401(k) vs IRA: Which Is Better for Retirement?

  1. 3 Can You Contribute to Both a 401(k) and an IRA at the Same Time?

    Many people planning for retirement wonder whether it’s possible — and smart — to contribute to both a 401(k) and an IRA in the same year. The good news is yes, you absolutely can. In fact, combining both accounts can be one of the most effective strategies for maximizing your retirement savings, diversifying your tax exposure, and building long-term financial independence.

    However, there are important IRS rules, income limits, and tax implications to understand before deciding how much to contribute to each. By learning how to use both accounts strategically, you can create a powerful retirement plan that balances current tax benefits with future tax-free growth.


    Why You Should Consider Contributing to Both a 401(k) and an IRA

    A 401(k) and an IRA are not competitors — they’re complements. Each account has unique strengths that fill the other’s gaps. The 401(k) offers higher contribution limits and potential employer matching, while the IRA provides greater investment control and tax flexibility.

    By contributing to both, you can enjoy the best of both worlds:

    • Higher total annual savings across two tax-advantaged accounts.

    • Broader investment options through the IRA’s flexibility.

    • Tax diversification by mixing pre-tax (Traditional) and after-tax (Roth) contributions.

    • Employer matching contributions, which effectively give you free retirement money.

    • Access to both Traditional and Roth tax benefits in one combined strategy.

    For serious savers and long-term planners, this dual approach can accelerate wealth accumulation and provide more retirement income flexibility later on.

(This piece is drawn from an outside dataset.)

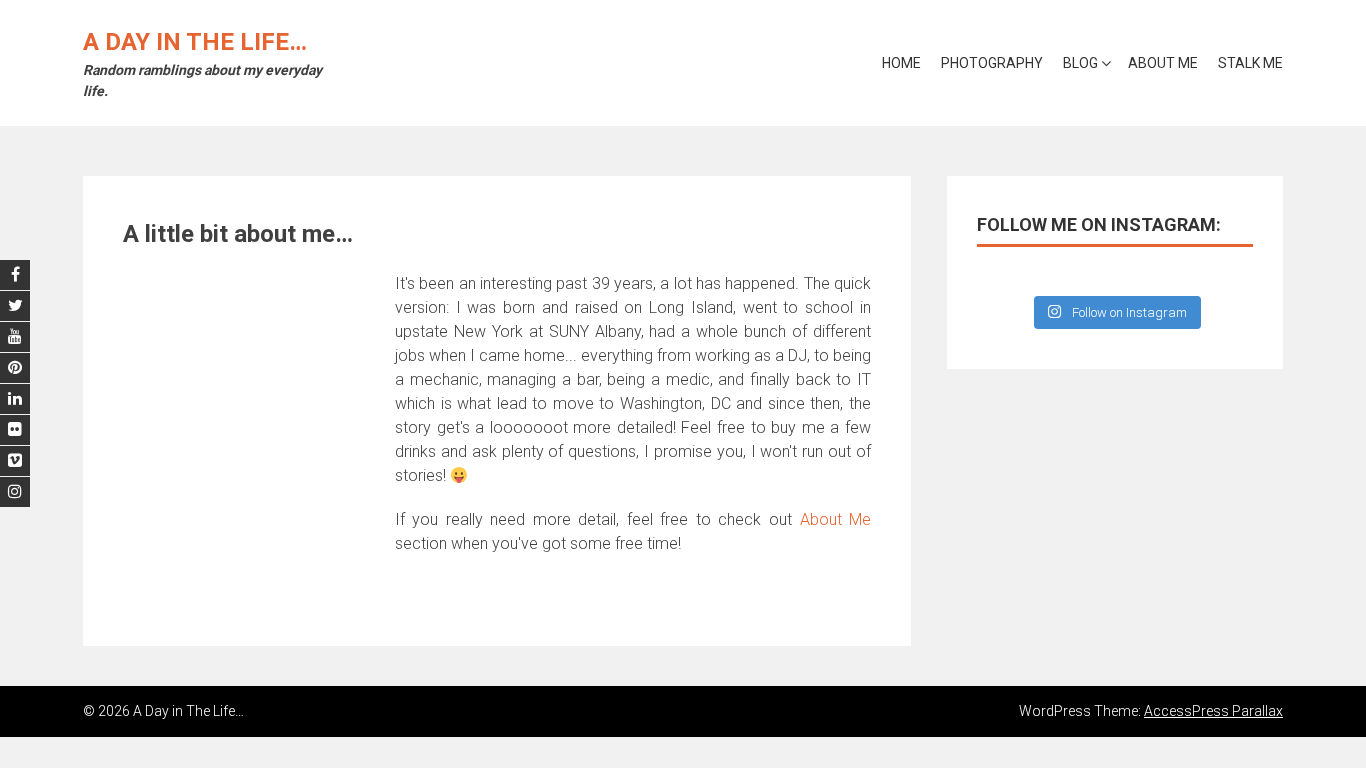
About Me (1163, 63)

    IRS Rules: You Can Contribute to Both, But Know the Limits

    While it’s perfectly legal to contribute to both a 401(k) and an IRA in the same year, there are separate contribution limits for each. You can fully fund both accounts — but you can’t exceed the individual limits set by the IRS.

    Account TypeAnnual Contribution LimitCatch-Up Contribution (Age 50+)
    401(k)$22,500$7,500
    IRA (Traditional or Roth)$6,500$1,000

    These limits apply independently. That means if you’re under 50, you can contribute a maximum of $22,500 to your 401(k) and $6,500 to your IRA — a total of $29,000 per year. If you’re 50 or older, that number jumps to $36,500 with catch-up contributions.

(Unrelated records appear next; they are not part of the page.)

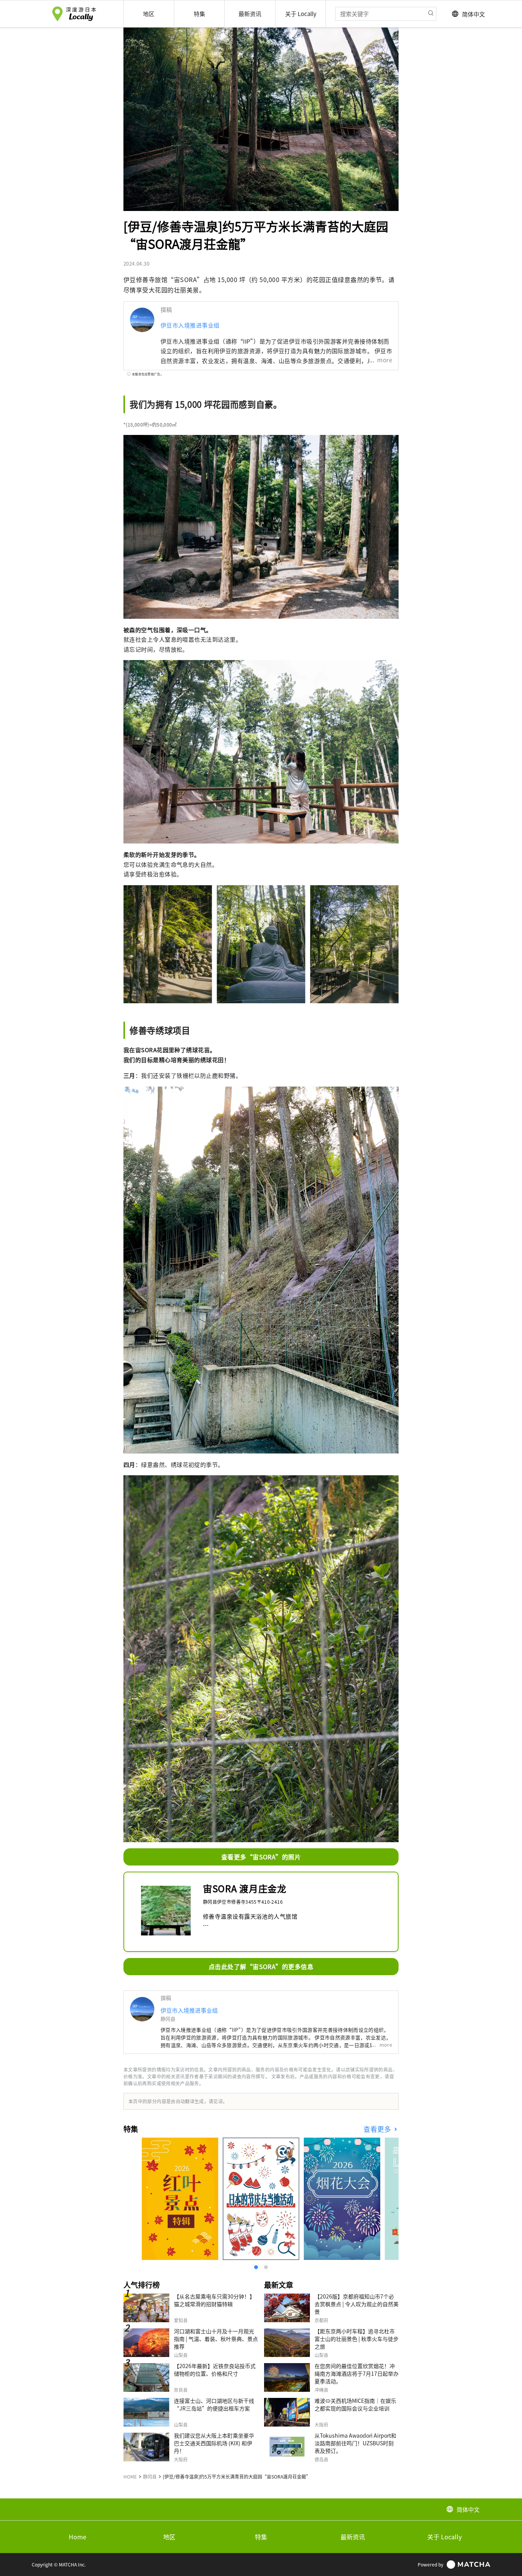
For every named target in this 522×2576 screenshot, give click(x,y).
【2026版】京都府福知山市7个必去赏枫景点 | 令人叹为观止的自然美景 (356, 2303)
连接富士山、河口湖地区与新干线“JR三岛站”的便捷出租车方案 (214, 2404)
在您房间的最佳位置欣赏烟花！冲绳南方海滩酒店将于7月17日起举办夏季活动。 (356, 2373)
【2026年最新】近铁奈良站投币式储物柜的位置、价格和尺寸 (215, 2369)
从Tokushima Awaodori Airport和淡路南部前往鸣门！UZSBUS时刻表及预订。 (355, 2443)
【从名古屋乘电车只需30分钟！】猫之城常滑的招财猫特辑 (214, 2300)
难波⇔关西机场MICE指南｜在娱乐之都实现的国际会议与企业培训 (355, 2404)
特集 (261, 2536)
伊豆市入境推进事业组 (190, 325)
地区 (169, 2536)
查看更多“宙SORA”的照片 (261, 1856)
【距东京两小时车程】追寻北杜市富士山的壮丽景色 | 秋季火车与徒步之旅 (356, 2338)
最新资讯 (352, 2536)
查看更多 (378, 2129)
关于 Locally (444, 2536)
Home (77, 2536)
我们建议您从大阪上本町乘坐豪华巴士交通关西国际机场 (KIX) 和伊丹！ (214, 2443)
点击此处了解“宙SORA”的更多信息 (261, 1966)
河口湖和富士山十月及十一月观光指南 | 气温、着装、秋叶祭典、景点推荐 (216, 2338)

    This setup gives you the flexibility to save aggressively if your budget allows it. Even if you can’t max out both, spreading contributions across them can still yield strong tax and investment benefits.


    How Employer Matching Boosts the 401(k) Advantage

    One of the strongest arguments for contributing to a 401(k) first is employer matching. Many employers match a portion of your contributions — for example, 50% of the first 6% of your salary, or even a full dollar-for-dollar match up to a certain limit.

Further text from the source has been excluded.